Fulfilled living in later life
Super bowls Monday

Friday 2nd September 2022

Super bowls Monday

Lawn bowls can be enjoyed at any age, as Communications Manager Helen McKay-Ferguson found out from bowls veteran Steve, 75, who lives at our housing scheme Carey Gardens, Leicestershire

“Exercise, socialising and competition all in one place!” enthuses a notice on the railings outside the Kirby Muxloe Bowls Club.
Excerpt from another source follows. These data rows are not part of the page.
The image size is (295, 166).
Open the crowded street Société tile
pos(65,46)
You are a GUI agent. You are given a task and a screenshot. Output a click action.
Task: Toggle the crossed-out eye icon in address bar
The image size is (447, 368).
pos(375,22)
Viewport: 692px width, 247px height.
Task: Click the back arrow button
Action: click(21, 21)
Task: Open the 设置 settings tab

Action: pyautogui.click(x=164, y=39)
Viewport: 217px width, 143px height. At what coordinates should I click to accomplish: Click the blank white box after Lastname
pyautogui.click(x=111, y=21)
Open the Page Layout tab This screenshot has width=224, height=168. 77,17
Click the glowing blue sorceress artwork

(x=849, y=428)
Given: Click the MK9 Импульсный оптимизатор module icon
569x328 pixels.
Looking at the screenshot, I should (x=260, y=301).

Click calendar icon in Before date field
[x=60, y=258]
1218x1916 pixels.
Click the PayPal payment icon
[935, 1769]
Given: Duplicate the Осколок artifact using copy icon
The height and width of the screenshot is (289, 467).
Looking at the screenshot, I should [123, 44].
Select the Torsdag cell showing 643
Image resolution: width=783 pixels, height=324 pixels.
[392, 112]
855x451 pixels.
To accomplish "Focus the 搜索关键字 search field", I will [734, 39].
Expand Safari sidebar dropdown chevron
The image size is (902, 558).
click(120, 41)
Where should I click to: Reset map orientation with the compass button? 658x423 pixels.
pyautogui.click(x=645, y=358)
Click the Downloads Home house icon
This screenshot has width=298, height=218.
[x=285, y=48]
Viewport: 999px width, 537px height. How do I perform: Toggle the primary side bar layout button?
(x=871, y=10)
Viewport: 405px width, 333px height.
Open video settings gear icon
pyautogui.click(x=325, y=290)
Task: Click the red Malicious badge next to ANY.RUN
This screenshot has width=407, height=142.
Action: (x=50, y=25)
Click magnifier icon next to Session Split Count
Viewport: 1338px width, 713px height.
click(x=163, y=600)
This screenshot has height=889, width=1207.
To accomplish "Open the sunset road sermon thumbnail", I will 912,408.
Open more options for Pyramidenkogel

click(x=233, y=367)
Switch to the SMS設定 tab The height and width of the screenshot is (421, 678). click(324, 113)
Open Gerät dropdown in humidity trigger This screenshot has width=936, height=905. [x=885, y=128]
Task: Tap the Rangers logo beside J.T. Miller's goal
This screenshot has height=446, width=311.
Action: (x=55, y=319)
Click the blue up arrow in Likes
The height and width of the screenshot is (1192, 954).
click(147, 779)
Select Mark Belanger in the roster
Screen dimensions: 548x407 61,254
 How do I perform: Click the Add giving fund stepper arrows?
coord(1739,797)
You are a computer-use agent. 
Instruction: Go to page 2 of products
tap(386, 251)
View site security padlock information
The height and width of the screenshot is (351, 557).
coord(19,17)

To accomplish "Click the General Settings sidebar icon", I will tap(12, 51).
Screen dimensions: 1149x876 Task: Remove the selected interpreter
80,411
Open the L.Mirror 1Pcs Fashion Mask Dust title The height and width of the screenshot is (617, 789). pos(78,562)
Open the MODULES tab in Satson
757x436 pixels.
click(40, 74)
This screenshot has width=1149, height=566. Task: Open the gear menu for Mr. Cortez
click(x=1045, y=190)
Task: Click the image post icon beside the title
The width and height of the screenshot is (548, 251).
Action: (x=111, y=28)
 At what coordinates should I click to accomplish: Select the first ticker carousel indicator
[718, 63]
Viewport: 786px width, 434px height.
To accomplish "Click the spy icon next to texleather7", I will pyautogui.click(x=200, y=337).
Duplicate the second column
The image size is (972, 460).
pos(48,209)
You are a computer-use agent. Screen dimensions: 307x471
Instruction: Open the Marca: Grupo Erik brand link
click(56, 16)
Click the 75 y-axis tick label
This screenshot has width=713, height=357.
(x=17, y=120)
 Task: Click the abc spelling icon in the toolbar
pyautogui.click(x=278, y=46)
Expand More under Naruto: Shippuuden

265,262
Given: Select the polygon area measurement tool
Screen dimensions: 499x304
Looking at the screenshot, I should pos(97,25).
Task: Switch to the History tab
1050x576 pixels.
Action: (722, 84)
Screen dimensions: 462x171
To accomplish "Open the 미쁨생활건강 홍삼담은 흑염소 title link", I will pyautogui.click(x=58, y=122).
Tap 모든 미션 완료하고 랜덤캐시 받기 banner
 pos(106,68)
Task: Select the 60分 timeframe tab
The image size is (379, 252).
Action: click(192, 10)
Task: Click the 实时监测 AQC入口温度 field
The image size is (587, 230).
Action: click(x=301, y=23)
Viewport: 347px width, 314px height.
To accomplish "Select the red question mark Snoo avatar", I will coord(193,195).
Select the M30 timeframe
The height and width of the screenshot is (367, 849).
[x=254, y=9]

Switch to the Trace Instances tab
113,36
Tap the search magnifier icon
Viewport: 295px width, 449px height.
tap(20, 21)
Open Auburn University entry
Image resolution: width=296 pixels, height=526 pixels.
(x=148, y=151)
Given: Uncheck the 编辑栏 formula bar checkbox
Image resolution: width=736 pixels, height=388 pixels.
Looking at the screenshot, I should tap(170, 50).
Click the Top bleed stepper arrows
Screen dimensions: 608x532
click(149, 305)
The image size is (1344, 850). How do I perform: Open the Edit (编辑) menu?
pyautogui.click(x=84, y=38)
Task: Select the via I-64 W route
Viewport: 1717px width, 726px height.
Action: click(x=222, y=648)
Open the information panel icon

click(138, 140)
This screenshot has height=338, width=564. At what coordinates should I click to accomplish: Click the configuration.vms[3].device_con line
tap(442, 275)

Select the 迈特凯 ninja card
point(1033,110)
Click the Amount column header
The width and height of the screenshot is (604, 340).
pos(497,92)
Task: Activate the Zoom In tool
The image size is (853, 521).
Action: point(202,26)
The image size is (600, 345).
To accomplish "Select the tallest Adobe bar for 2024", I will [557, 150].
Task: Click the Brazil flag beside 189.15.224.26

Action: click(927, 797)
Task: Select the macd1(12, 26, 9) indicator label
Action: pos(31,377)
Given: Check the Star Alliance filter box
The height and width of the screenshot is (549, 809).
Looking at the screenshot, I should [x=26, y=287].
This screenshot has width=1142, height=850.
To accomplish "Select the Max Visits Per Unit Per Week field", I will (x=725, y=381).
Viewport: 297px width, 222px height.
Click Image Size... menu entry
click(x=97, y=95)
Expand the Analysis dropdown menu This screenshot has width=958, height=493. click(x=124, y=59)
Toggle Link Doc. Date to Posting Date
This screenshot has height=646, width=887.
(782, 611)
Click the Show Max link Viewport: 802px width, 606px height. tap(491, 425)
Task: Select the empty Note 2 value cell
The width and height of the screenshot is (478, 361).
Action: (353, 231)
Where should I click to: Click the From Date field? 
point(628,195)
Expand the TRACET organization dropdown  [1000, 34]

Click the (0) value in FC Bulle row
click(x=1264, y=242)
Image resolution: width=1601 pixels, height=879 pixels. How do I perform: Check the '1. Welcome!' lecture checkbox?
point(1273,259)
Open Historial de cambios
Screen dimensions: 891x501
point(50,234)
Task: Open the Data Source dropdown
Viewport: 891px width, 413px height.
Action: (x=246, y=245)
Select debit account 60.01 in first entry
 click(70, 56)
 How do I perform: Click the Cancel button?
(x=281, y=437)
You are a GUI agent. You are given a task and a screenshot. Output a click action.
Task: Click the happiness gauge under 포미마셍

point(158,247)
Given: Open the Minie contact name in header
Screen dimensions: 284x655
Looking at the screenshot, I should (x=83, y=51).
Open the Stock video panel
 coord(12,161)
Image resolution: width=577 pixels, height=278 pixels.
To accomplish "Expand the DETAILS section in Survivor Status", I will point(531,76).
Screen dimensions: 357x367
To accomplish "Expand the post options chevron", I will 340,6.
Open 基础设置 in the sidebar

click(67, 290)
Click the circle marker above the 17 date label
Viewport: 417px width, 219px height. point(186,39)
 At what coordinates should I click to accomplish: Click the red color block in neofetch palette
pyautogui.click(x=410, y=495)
I pass through the gate, turn the corner by the end of the clubhouse and it’s there – a serene rectangle of green secluded by conifer hedges. Dotted around the edge are wooden benches, red roses, bright flowers in pots, even a pair of ‘gnomes’ in bowling gear. Birds tweet. Somewhere a lawnmower purrs. Steve, dressed in a cream waterproof and light-coloured trousers, emerges from the clubhouse to greet me.

It’s a Monday afternoon in early July and I’ve come to try this quintessentially English past-time – lawn bowls. The lawn has been set up ready with red and blue marker cones and yellow jacks. But first I need to find my bowl size. I stretch out my hand and, as I have small hands, Steve decides on the smallest size – 00. He bowls with a size 3 and has his own handsome set of red bowls, a gift for his 70th birthday from daughters Debbie and Emily.

We examine the shape of the bowl. As Stephen explains, it’s not round but elliptical, giving it a bias. There are also golden circles on each side, one slightly larger than the other. To curve your bowl round to the right, as we’ll be doing today, the smaller circle needs to be on the right-hand side. The bowl is also dotted with grips, along which you place your index and fourth finger. The action, as Steve demonstrates, is a gentle pendulum swing. Bowls in hand, we step off the paving and over the ditch (Steve flags the danger of catching a foot) and onto the green itself.

The green is divided into sections known as rinks. At the start of the rink is a mat. To bowl, you step onto the mat with both feet, take aim, step forward with one foot and send your bowl on its way, or ‘put your bowl down’ to use the correct terminology.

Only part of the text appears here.